EXERCISE GOAL >> Would you please transcribe the records below from the line with "Where should I click to: Switch" through their final line, exactly and with no other lines?
BEGIN DATA EXTRACT
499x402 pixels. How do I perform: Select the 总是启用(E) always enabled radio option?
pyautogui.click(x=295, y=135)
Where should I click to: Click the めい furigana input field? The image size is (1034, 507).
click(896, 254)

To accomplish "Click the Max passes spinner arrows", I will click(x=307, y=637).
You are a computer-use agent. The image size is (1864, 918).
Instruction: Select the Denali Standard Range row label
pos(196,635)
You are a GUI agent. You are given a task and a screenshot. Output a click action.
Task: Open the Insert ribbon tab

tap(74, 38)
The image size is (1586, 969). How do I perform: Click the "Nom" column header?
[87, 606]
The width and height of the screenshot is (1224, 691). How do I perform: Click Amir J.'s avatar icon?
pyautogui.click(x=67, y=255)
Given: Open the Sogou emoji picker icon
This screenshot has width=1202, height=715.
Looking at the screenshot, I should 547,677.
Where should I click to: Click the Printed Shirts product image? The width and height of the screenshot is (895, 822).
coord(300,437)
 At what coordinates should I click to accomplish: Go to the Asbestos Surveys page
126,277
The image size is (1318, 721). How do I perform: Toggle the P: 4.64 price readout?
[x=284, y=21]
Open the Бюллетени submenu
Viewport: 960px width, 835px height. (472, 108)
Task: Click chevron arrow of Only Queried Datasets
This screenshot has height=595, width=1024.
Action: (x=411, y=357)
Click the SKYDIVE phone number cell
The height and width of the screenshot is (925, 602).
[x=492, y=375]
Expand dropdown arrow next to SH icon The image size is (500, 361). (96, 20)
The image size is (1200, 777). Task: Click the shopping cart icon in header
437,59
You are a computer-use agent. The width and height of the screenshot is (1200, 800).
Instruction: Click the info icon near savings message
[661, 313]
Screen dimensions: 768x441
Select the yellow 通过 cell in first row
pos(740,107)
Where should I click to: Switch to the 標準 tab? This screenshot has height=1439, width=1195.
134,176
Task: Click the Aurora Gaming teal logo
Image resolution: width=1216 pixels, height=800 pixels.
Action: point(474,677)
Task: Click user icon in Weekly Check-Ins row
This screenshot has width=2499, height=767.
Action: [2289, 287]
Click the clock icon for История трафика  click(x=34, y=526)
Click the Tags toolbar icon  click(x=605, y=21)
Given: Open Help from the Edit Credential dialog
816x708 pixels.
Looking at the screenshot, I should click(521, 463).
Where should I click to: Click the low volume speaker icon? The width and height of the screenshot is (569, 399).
END DATA EXTRACT
RESPONSE >>
Where should I click to: Switch to the 標準 tab? This screenshot has height=1439, width=1195.
134,176
Task: Click the Aurora Gaming teal logo
Image resolution: width=1216 pixels, height=800 pixels.
Action: point(474,677)
Task: Click user icon in Weekly Check-Ins row
This screenshot has width=2499, height=767.
Action: [2289, 287]
Click the clock icon for История трафика  click(x=34, y=526)
Click the Tags toolbar icon  click(x=605, y=21)
Given: Open Help from the Edit Credential dialog
816x708 pixels.
Looking at the screenshot, I should click(521, 463).
Where should I click to: Click the low volume speaker icon? The width and height of the screenshot is (569, 399).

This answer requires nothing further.